[What you are asked to do] Every record must be restated exactly. Drop the images.

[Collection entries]
===============

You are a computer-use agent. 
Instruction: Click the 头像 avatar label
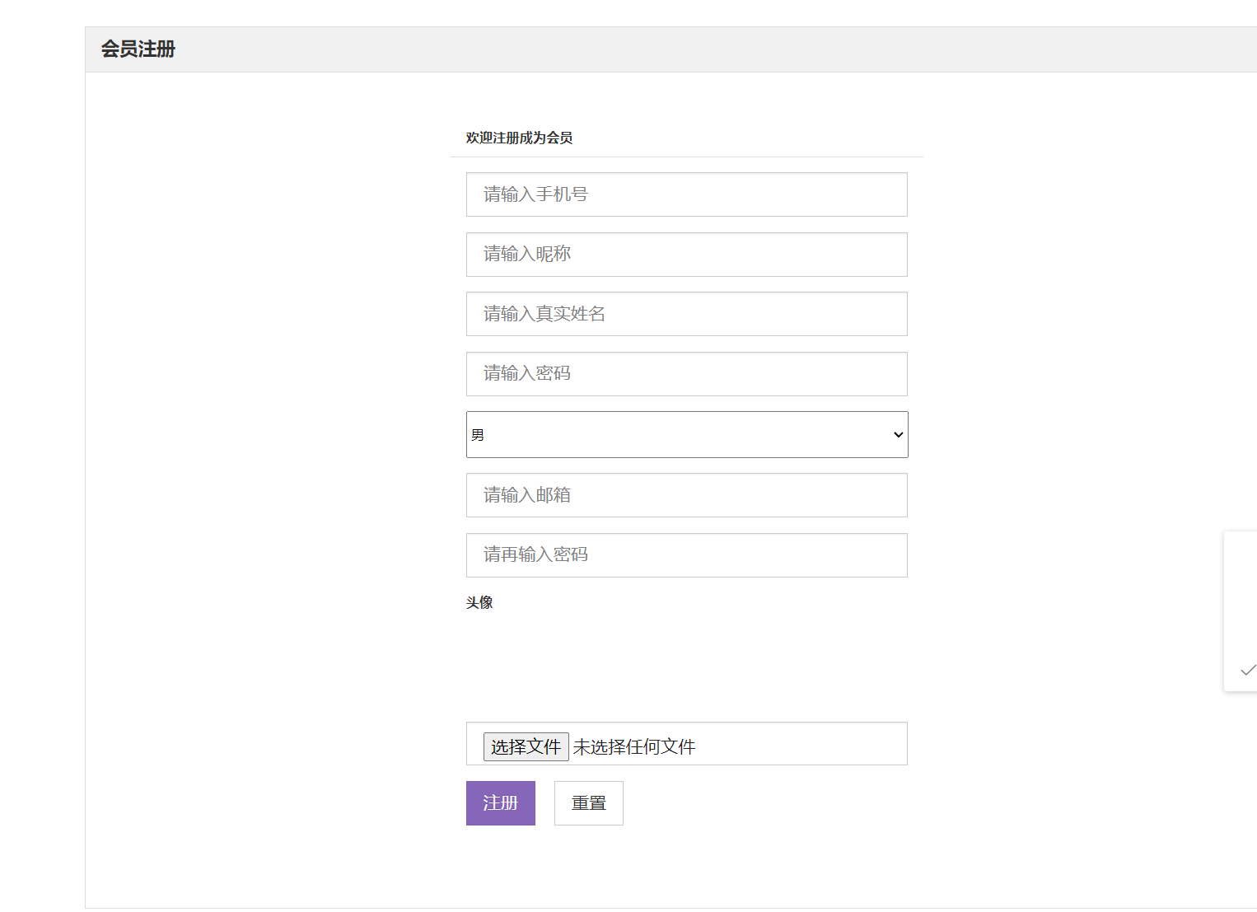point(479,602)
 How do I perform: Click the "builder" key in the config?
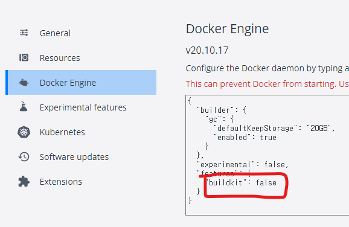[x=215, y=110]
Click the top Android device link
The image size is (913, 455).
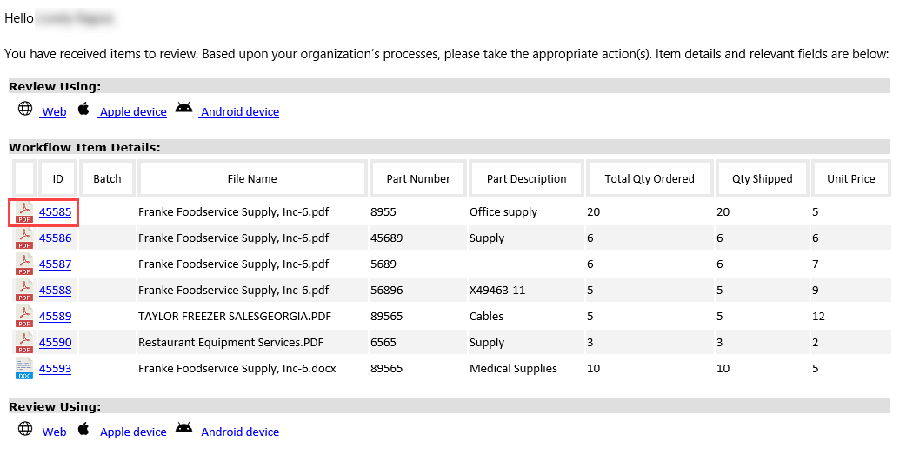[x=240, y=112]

===============

[Task solution]
You are a computer-use agent. 
Instruction: Click the 头像 avatar label
point(479,602)
 How do I perform: Click the "builder" key in the config?
[x=215, y=110]
Click the top Android device link
The image size is (913, 455).
[x=240, y=112]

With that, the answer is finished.